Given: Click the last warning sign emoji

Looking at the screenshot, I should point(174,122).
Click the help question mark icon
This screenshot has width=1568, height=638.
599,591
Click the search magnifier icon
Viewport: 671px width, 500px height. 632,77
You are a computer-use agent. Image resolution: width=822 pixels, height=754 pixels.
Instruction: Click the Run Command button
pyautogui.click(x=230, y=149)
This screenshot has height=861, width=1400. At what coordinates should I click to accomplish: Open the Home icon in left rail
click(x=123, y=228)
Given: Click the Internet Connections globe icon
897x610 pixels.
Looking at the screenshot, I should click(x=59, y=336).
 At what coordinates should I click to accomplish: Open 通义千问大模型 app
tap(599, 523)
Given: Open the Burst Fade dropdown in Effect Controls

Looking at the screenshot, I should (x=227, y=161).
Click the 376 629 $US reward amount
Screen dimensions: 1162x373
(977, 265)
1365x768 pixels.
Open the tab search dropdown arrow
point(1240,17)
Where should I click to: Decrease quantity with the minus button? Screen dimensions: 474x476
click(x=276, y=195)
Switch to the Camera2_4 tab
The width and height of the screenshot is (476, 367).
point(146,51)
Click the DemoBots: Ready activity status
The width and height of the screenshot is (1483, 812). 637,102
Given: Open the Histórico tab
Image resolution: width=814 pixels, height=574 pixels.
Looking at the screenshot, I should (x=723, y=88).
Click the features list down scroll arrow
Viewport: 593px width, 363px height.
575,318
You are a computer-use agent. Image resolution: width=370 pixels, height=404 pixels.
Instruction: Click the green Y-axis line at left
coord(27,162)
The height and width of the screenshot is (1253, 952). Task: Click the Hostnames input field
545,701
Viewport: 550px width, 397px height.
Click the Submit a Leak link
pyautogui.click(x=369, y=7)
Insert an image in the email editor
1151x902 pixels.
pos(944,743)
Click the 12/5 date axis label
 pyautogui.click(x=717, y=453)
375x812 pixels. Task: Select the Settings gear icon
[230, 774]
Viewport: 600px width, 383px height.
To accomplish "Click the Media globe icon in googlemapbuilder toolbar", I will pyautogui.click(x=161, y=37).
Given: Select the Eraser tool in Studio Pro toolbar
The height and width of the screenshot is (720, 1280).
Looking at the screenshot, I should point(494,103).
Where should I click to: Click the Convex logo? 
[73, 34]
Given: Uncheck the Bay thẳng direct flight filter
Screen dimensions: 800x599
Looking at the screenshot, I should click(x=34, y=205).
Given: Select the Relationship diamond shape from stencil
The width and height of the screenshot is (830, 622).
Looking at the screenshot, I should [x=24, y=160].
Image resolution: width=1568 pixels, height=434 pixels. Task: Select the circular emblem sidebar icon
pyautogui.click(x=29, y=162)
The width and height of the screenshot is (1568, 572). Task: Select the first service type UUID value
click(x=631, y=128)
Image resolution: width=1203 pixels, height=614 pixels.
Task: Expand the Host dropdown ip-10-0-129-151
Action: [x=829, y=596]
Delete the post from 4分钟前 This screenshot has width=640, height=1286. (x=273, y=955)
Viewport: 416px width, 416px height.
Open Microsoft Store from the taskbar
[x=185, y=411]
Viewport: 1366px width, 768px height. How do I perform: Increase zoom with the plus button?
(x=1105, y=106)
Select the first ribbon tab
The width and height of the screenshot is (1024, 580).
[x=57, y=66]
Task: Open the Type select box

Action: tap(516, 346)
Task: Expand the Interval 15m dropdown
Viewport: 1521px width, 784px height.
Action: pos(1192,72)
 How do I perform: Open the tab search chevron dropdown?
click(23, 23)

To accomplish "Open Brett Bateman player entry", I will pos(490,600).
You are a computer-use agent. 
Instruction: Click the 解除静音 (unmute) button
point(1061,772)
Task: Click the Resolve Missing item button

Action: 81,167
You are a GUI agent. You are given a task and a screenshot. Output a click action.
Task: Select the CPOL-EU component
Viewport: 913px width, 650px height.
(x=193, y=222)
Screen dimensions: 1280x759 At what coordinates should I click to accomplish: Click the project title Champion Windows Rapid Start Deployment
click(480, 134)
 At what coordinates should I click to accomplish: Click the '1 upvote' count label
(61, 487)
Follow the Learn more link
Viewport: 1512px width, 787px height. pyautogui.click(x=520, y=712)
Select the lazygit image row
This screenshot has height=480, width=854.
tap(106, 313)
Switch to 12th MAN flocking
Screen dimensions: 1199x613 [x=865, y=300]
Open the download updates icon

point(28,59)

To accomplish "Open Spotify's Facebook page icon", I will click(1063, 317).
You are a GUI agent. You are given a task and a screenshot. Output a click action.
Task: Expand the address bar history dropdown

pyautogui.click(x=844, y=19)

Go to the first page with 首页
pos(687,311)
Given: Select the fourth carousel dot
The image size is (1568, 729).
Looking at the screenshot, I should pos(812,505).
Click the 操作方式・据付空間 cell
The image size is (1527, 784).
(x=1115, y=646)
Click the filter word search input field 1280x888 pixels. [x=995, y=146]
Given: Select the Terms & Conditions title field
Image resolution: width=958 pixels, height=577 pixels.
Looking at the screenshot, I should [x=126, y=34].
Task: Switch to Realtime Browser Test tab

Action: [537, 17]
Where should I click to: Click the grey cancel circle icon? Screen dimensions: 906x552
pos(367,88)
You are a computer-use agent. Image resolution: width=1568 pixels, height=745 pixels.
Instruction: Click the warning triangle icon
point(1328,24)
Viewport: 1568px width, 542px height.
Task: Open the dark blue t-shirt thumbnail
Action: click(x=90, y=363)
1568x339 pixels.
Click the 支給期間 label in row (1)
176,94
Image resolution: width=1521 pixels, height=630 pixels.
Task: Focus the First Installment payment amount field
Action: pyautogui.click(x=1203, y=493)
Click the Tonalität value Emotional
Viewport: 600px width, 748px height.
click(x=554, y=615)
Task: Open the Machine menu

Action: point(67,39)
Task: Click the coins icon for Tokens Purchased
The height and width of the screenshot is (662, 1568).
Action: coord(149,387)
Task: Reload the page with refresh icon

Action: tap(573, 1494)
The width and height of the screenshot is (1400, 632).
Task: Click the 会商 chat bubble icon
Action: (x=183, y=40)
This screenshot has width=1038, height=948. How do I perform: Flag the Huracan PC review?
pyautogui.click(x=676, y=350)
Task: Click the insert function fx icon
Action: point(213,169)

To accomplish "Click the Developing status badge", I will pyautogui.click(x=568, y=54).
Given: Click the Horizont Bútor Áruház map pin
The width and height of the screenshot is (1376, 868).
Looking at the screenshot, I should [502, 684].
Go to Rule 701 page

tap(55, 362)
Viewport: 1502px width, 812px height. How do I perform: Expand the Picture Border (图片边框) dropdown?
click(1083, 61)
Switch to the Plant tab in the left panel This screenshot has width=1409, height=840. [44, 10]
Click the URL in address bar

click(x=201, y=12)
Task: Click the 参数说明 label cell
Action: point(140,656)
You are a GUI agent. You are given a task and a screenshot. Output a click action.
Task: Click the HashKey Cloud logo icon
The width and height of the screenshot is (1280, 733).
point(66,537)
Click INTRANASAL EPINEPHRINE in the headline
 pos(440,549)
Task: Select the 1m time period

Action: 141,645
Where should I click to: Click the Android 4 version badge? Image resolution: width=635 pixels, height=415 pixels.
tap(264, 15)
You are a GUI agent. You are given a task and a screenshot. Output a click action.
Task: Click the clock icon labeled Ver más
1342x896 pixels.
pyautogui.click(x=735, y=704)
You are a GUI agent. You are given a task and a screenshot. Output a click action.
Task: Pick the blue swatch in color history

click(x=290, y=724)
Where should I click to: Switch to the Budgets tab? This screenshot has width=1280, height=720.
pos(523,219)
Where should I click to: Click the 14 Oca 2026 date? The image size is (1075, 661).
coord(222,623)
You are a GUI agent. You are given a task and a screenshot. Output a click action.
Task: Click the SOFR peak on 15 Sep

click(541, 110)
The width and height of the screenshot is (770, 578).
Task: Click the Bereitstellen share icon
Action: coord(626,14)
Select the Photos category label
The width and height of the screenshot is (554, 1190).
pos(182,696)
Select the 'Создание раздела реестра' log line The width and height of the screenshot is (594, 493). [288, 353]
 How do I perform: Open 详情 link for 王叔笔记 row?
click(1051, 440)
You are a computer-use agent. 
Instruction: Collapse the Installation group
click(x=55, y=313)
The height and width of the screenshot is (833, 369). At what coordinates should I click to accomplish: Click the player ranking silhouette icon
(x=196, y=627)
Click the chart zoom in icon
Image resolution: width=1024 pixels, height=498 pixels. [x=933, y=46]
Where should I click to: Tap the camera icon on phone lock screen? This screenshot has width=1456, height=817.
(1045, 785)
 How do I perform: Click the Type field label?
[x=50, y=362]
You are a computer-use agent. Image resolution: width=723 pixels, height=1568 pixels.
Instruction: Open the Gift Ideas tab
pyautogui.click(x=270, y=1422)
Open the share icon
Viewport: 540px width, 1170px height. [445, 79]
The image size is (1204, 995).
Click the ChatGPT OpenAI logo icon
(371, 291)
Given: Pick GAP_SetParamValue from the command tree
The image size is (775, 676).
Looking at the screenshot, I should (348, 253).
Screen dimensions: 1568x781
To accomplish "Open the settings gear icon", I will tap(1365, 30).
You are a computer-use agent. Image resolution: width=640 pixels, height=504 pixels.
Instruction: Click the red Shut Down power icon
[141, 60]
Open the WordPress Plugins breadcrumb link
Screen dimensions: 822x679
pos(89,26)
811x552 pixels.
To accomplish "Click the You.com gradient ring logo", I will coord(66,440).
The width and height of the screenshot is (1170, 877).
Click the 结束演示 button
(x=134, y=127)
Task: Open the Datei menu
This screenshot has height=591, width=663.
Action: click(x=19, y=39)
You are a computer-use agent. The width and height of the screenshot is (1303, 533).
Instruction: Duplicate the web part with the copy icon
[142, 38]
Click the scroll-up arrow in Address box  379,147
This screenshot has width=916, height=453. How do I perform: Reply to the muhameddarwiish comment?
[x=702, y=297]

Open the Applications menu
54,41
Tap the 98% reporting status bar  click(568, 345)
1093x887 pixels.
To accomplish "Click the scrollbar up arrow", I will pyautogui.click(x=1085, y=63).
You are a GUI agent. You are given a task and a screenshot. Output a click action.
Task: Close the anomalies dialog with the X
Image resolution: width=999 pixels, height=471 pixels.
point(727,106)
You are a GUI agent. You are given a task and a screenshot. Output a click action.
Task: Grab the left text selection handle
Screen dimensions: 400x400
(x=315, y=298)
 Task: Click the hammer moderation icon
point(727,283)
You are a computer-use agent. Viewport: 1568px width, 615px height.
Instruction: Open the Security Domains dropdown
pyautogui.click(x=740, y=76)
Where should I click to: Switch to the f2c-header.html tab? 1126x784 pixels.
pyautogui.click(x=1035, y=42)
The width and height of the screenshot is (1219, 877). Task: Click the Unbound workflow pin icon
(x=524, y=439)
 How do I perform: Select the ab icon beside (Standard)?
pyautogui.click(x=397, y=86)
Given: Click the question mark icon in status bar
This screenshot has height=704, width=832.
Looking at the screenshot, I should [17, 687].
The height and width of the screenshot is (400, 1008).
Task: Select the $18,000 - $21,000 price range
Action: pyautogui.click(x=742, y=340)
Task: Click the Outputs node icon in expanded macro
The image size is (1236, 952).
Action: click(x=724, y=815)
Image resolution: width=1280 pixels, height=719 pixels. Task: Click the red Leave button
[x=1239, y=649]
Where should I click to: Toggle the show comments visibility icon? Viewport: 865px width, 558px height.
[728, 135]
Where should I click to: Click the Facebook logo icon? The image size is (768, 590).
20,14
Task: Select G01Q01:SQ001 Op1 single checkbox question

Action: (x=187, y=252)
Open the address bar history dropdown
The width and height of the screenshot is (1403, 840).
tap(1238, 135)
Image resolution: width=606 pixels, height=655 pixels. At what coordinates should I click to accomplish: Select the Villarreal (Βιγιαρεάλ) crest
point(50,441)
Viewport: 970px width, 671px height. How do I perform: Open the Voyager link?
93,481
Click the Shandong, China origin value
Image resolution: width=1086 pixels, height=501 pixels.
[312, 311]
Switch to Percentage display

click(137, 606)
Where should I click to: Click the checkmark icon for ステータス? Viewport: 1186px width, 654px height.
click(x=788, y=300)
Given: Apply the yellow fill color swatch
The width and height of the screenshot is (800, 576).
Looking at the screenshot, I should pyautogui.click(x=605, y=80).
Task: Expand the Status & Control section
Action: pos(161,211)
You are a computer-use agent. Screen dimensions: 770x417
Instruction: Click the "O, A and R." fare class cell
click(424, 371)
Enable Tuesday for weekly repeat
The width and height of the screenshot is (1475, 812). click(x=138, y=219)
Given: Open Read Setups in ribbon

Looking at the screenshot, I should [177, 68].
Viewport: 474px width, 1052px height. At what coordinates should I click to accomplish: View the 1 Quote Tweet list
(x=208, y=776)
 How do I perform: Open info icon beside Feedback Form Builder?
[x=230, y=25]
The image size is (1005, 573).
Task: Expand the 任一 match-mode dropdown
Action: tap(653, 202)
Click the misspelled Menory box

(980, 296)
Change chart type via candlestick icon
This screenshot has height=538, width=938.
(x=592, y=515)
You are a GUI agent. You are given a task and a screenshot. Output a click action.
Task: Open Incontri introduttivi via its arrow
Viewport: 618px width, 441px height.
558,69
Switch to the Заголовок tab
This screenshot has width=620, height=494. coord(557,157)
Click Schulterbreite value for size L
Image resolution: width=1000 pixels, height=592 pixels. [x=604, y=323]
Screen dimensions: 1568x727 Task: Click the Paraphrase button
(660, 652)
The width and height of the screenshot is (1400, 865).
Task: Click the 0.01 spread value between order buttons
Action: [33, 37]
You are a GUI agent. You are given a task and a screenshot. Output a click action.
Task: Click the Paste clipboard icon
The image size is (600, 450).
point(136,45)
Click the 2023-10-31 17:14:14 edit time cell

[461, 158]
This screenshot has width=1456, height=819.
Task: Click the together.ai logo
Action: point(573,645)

_ _ _

* Work request
Take every line of the material that contains the word "toolbar", and copy it.

* Task answer
To accomplish "Click the Media globe icon in googlemapbuilder toolbar", I will pyautogui.click(x=161, y=37).
Given: Select the Eraser tool in Studio Pro toolbar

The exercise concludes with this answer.